## Goal of the exercise:
All lines from the one that contains "This screenshot has height=361, width=362." through the close of the entries below are to be repeated exactly, without any pictures.

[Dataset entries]

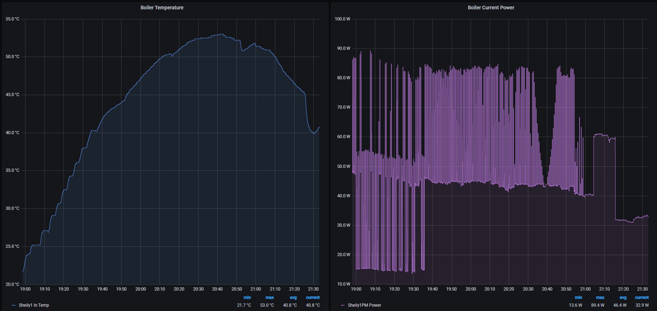Sort power legend by min column
Viewport: 657px width, 311px height.
[578, 297]
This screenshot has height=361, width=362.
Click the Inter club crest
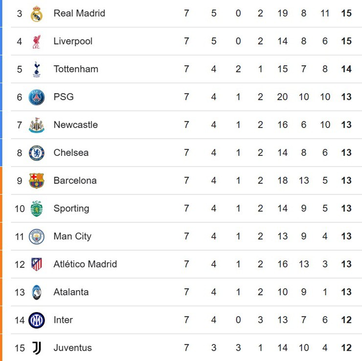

## Result of the exercise:
This screenshot has height=361, width=362.
Click the Inter club crest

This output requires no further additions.